Three young punks from the neighboring slums come into the gated community to steal and things go awry. People are killed. Because of the wealthy Mexicans' not unfounded fear of the police, and because of their rampant paranoia about crime, these rich people decide to take matters into their own hands rather than calling the law, which is so blemished by corruption that everybody thinks they are above it, particularly the rich, who buy it on occasion.
This is the part of the movie that stretches credibility for me. I think that what the rich would actually do would be to call their friend of a friend who has a friend in high places and pay the police off to do the dirty work. They'd be too lazy and squeamish to do it themselves. However, I can understand that there are fictional, dramatic requirements that need this kind of poetic license, and the film, to its credit, makes it work.
The film takes the crux of life in Mexico and extrapolates it to a microcosm that reflects it pretty accurately. There are insufferably arrogant rich people (who are not an exaggeration) and there are people with some sort of conscience but with too many private interests or just too much comfort to really bother.
And then there is the police. When they come to investigate reports of gunshots, the rich immediately try to buy them off (an instant reflex, perhaps). The commanding officer doesn't take the bribe, not because he's beyond reproach (no one is) but because he feels insulted, and with reason. As he decides to investigate, at first just to spite them, then with some principle, he of course runs into venal corruption from above, not only rendering all his efforts useless, but creating even more appalling injustice, which victimizes the truly innocent.
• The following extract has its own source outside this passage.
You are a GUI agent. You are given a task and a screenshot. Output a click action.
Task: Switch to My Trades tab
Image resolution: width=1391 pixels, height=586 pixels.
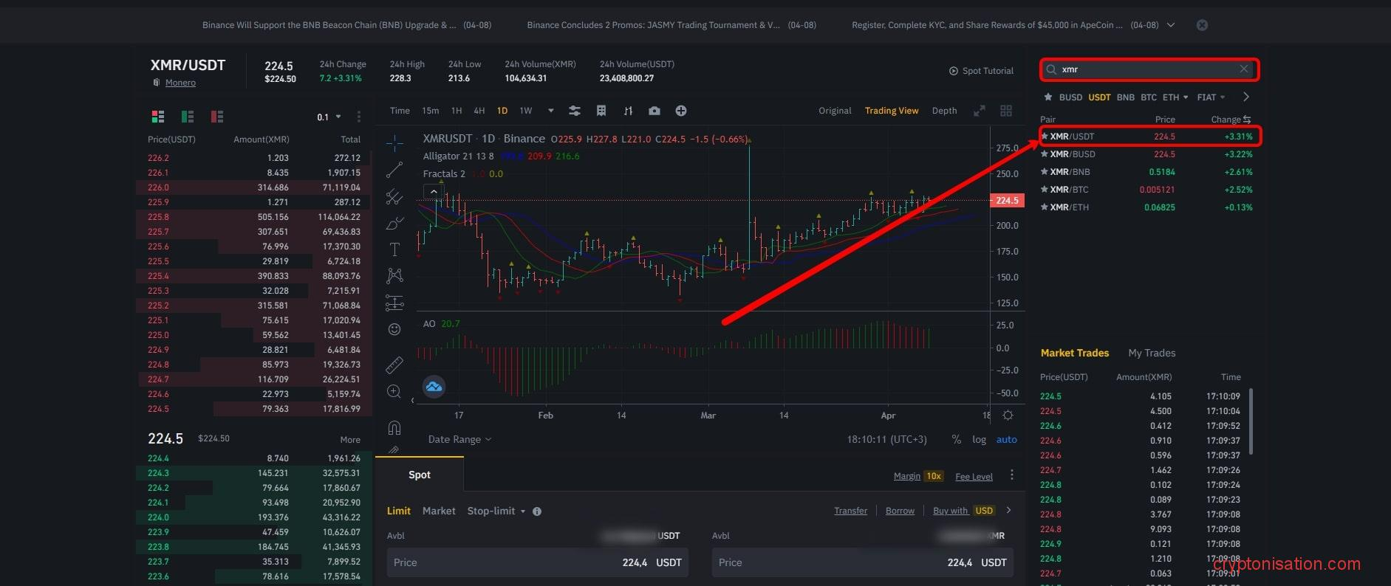tap(1151, 353)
The film is clear eyed and does not leave people off the hook; there are no unimpeachable heroes (no one would believe that, since Mexico is a country of cynics), just people struggling with their notions of right and wrong and how they can be applied to such unfairness. Yet everybody's choices are marred by corruption so deep, nasty and pervasive that they are up to their necks in it. Some of the images are strong and effective metaphors: a golf course surrounded by hills rife with slums, the rich disposing of the bodies of the poor in garbage bags, a chase scene inside a sewer (echoes of The Third Man) that ends still inside the fortress of the compound. There is no way out.
In the end, justice is not served, (this would truly be a fantasy); there is only the awakening of conscience in each individual, which should be taken as a triumph. The final image of the film is of a rich teenager finally escaping his enclave, right into the midst of what his parents were trying to shelter him from all along. He eats some street tacos in the dark in the middle of the slums. When I saw the taco stand, with its two hardworking taqueros bathed in golden light, I knew he was safe. I saw redemption.
This is what you are missing, rich people, the movie seems to say, and this is who you are insulting with your contempt and your racism: the country that feeds you, literally and symbolically.